Gala10_Honoree_1400x760_RobertMontgomery.jpg

Robert Montgomery, MD, PhD
Organ Transplant Pioneer

Robert Montgomery, MD, DPhil, is a pioneering transplant surgeon who himself is the recipient of a heart transplant. He has drawn on knowledge gained through his own health challenges to invent innovative surgical procedures and make organ transplantation accessible to a greater universe of patients. Dr. Montgomery is now the H. Leon Pachter, MD Professor of Surgery; the Chair of the Department of Surgery at NYU Langone Health; and Director of the NYU Langone Transplant Institute. His grit, his empathy, and his personal health odyssey are as extraordinary as his medical accomplishments.

Montgomery is the pioneer of the laparoscopic procedure for live kidney donation that has become the standard throughout the world. He and colleagues at Johns Hopkins also pioneered the practice of “domino paired donations,” in which a pool of people who need transplants have friends or relatives who are willing to donate but aren’t compatible. A chain of surgeries is arranged in which each would-be donor is matched with a compatible recipient. “Altruistic” donors, who are willing to give a kidney to anyone, are there to fill in the gaps so that incompatible kidney transplant patients can receive the kidneys they need. In 2010, Montgomery set the Guinness World Record for the most kidney transplants performed in a single day.

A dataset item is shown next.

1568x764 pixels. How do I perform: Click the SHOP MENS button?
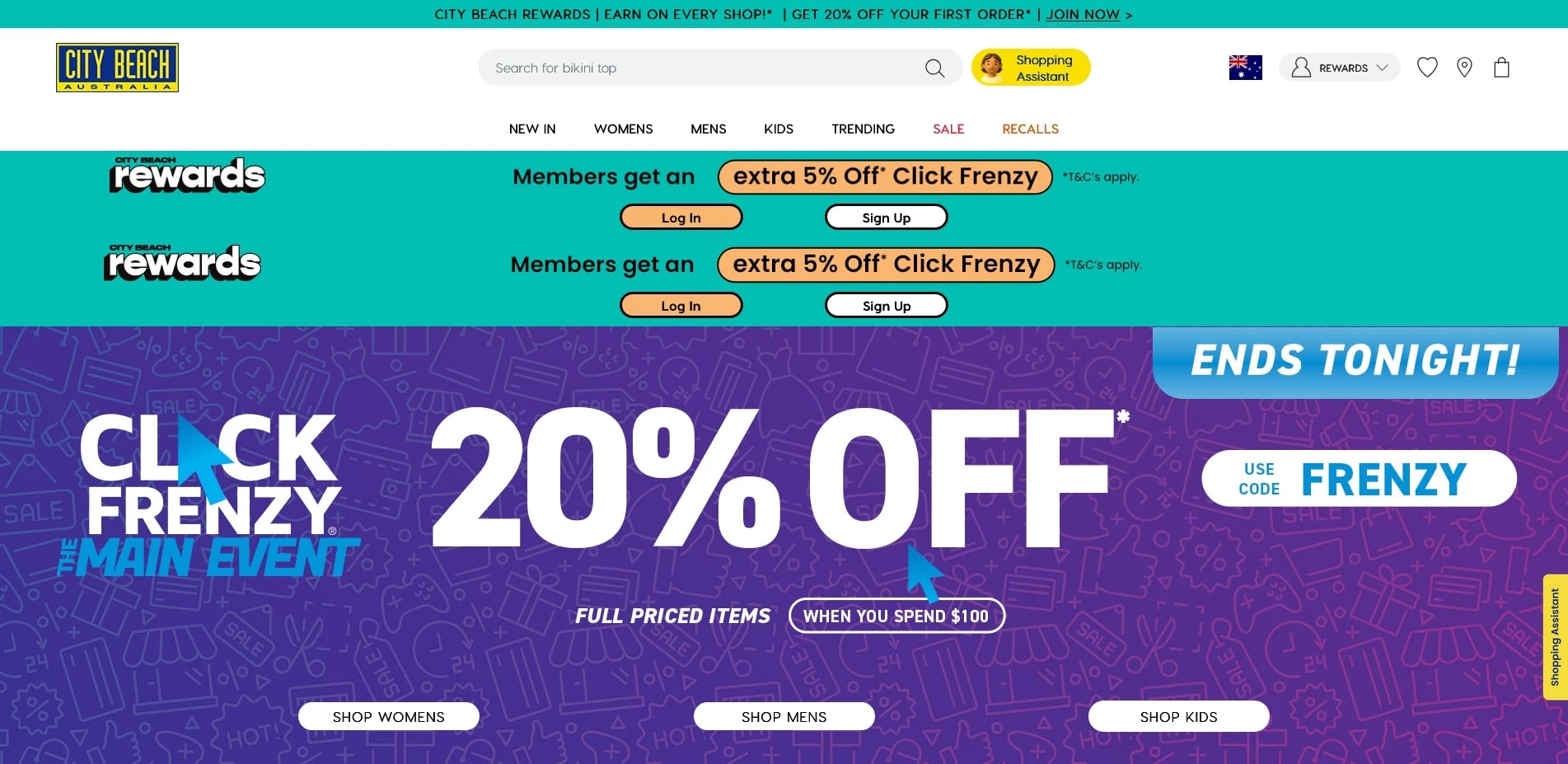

Montgomery inherited a form of cardiomyopathy whose effects had caused both his father and older brother to die early of cardiac arrest. He had cardiac defibrillators starting at the age of 29 that saved his life many times over the next three decades. He collapsed while hiking in the snow in the Andes, attending a medical conference in Italy, and watching “School of Rock” on Broadway. In 2018 Montgomery went on a waiting list for a new heart and his colleagues at NYU Langone became his own surgical transplant team. He accepted the heart of a heroin user who had died of an overdose and had hepatitis C, which Montgomery contracted and took oral medication to cure. He was the 17th patient at NYU to receive a hepatitis C-positive heart, a practice he had been advocating as a physician to ease the organ donor shortage and salvage some good from the opioid crisis.

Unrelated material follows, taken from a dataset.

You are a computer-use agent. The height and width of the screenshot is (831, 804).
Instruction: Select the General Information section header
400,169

In September 2021, Montgomery made medical history and international news by performing a pig-to-human kidney transplant using a pig that had been genetically modified so that the kidney would not be rejected. The pig kidney came from Revivicor, a subsidiary of United Therapeutics, a biotech company founded by Martine Rothblatt, a 2019 Genius Award winner. Her goal is to save hundreds of thousands of lives annually with "xenotransplants"—or animal-to-human transplants.

Dr. Montgomery shares that passion. “To me, it’s a thrill to do research that can have an impact around the world,” he says.